ショパンの指先
 そういう生活を求めているわけじゃない。もっとこう……。なんというか、自分でも何がしたいのか分からないけれど、こう……地に足ついた生活というか。

具体的に何をしたいとかは想像すらできないのだけれど、なにか今までとは違った生活をしたかった。でも、それには覚悟がいる。今まで楽な方向にばかり流れてきた私には、頑張るための活力が欲しかった。

 ……活力。

 私にとって癒しであり、元気が出るのは洵のピアノの演奏を聴くことだ。洵の演奏を聴けば、なにか方向性が定まるかもしれない。働こうという気が起きるかもしれない。

 ああ、でもそうだ。私は洵に見捨てられたのだった。もう俺に近付くなと言われたのだった……。

 あの日のことを思い出すと、今でも胸が痛かった。チクリと針が刺さるような痛みではなく、ズンと重い石を乗せられたような圧迫感のある痛みだった。

 ……会いたい。

 何度も湧き上がる衝動を押し殺して苦しくなった。煙草のニコチンが切れた時のような、ソワソワして居ても立ってもいられなくなる中毒的な衝動だ。会いたくて、会いたくて仕方がない。切なくて苦しくて悲しくなる。

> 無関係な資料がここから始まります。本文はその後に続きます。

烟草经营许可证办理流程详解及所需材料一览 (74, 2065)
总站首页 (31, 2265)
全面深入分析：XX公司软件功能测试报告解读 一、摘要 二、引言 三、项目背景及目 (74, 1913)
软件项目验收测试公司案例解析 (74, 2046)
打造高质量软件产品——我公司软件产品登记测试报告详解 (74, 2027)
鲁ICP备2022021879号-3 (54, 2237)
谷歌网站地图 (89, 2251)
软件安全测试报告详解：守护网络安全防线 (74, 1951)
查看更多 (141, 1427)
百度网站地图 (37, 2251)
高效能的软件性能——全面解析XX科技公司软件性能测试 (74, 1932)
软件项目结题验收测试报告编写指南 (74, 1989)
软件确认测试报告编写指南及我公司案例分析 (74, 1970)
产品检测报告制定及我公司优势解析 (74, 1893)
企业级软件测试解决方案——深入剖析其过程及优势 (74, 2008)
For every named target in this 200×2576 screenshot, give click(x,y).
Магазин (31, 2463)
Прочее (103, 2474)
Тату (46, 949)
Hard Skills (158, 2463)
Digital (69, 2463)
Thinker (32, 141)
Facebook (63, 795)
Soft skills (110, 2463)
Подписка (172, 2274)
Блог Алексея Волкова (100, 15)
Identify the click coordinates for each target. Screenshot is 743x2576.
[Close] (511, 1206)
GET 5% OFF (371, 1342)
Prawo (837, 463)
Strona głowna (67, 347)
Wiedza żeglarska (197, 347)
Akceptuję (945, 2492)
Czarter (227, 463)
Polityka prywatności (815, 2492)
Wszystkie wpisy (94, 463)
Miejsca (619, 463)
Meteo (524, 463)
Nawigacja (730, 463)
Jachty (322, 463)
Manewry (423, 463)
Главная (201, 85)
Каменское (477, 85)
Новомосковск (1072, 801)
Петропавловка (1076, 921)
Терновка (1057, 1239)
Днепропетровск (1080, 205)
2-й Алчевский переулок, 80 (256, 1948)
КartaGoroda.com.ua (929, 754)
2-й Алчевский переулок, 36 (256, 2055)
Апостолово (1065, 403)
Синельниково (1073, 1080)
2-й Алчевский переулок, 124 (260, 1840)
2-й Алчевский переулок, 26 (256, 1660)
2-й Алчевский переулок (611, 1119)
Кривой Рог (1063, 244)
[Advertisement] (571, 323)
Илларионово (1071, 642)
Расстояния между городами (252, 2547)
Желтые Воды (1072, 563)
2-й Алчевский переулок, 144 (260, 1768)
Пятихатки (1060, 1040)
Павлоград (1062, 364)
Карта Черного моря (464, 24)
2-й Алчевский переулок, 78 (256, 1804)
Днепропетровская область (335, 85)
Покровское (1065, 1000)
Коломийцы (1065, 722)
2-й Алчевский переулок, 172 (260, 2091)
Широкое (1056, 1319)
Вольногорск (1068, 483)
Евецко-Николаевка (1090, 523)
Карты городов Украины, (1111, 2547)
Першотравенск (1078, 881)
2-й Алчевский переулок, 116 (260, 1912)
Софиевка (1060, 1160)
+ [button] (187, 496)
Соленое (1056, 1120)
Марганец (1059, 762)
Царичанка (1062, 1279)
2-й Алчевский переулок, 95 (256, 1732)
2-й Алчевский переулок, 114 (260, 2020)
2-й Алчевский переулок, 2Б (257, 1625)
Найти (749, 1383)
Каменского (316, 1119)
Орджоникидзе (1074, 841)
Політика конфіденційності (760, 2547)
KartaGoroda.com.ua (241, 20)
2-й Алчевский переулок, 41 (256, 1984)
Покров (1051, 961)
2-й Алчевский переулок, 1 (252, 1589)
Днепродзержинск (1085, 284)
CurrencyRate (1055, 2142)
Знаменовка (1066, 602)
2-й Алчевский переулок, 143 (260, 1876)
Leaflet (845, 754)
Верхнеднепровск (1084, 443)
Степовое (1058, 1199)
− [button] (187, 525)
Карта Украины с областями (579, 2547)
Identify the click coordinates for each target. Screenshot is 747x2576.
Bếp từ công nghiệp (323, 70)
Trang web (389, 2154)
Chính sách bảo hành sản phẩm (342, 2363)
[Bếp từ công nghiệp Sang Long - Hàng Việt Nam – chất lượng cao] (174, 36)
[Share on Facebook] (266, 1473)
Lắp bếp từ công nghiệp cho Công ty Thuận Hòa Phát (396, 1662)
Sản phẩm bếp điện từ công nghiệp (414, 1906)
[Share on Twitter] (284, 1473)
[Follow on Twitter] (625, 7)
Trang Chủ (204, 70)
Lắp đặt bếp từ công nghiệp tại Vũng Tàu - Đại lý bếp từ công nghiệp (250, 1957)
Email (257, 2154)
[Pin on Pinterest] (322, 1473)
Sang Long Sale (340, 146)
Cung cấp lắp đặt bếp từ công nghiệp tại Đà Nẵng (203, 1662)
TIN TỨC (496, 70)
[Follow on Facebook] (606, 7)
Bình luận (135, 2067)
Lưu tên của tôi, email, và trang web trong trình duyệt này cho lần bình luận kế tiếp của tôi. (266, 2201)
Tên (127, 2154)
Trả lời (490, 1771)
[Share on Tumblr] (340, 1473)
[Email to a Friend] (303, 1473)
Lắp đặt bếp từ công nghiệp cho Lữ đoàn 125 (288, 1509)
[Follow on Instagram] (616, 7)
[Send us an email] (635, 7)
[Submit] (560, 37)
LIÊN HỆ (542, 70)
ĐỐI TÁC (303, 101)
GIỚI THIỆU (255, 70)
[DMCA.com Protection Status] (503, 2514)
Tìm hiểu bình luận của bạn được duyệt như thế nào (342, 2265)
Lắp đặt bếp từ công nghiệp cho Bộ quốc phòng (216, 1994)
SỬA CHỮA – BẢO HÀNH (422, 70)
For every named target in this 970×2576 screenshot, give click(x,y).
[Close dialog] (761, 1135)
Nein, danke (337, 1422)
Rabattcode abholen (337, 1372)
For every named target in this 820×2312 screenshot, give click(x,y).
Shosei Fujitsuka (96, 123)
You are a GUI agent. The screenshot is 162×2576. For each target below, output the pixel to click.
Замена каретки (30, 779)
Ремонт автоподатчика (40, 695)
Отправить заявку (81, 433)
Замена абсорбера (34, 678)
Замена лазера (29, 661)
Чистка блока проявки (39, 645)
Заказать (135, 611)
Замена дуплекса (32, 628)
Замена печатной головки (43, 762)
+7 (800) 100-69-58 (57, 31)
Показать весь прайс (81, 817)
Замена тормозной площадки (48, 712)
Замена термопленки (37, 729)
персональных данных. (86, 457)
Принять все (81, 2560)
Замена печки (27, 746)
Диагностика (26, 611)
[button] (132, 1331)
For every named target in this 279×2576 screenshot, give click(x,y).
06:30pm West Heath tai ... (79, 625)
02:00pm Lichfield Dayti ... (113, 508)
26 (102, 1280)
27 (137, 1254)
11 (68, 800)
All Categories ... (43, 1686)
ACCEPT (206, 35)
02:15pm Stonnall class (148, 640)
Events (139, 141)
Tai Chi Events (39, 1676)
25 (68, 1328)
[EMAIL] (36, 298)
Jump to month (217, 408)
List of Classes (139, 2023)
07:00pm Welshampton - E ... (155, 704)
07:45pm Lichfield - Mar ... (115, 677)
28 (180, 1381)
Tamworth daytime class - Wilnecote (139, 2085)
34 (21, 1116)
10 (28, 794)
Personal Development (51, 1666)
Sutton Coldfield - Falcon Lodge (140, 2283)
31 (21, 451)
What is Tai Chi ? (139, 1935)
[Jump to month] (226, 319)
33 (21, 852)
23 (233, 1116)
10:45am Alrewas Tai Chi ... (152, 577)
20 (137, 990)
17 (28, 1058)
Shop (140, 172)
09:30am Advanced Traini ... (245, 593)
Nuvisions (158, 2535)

 どうして心から好きになった人とは、結ばれないのだろう。他のどうでもいい人には好かれるのに。もうこれ以上好きになる人は現れないだろうという確信めいた予感があった。だから余計に辛くなる。洵じゃなきゃ駄目なのに。洵が側にいれば、それだけで良かったのに……。

 私は突然「そうだ!」と思いついて、急いで外に出る準備をした。アマービレに行こうと思ったのだ。客としてアマービレに行けば、洵の演奏が聴ける。俺に近付くな、もう二度と来るなと言われたけれど、アマービレにも来るなとは言われてない。